Activity:
Only the lines from the one containing "Image resolution: width=421" through the end of the records should be retyped, exactly and including both ends; pictures stay out.

Task input:
*** Block opens ***

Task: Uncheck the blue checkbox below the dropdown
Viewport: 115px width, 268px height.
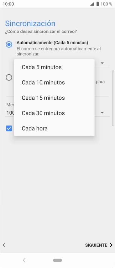Action: coord(9,128)
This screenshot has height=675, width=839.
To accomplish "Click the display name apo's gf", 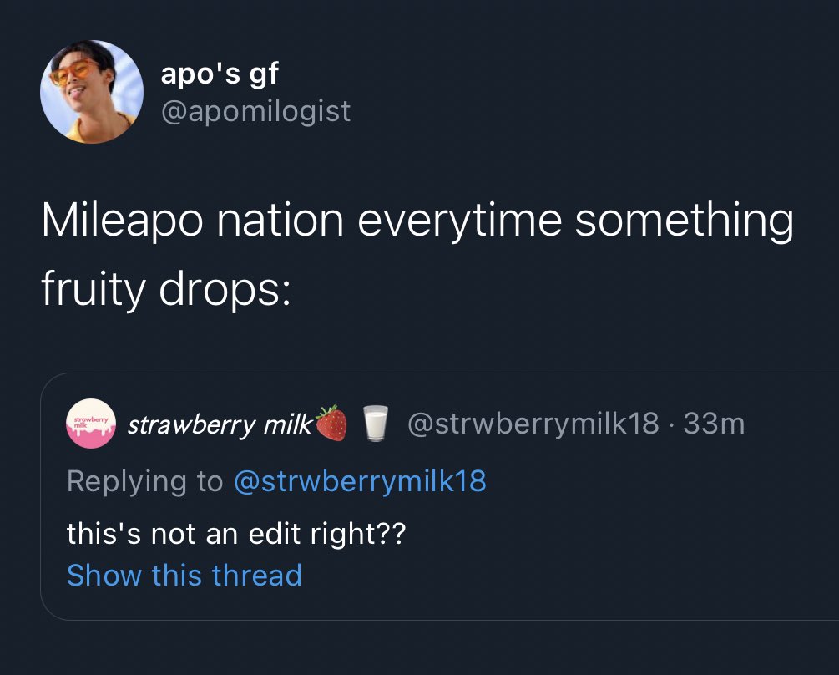I will [x=220, y=73].
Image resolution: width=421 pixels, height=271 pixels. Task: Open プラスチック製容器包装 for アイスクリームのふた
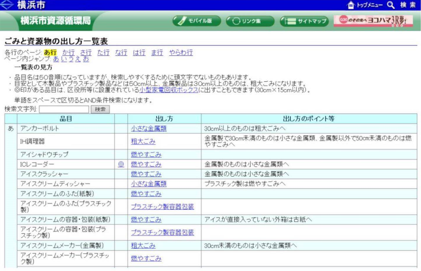(x=162, y=207)
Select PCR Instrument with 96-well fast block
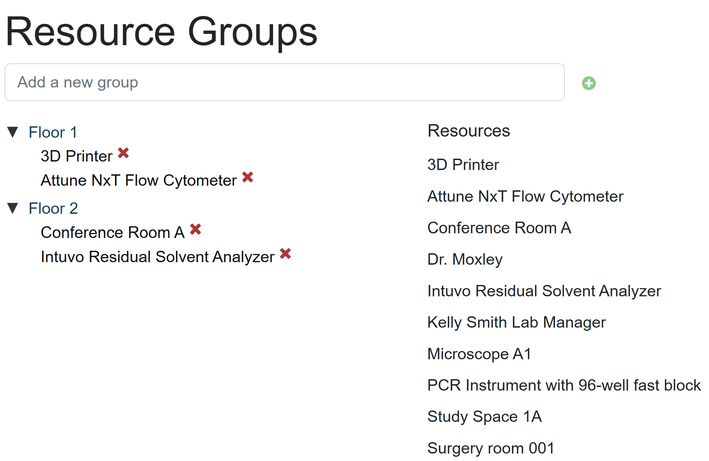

*** Block closes ***

Answer to the exercise:
Image resolution: width=421 pixels, height=271 pixels. Task: Open プラスチック製容器包装 for アイスクリームのふた
(x=162, y=207)
Select PCR Instrument with 96-well fast block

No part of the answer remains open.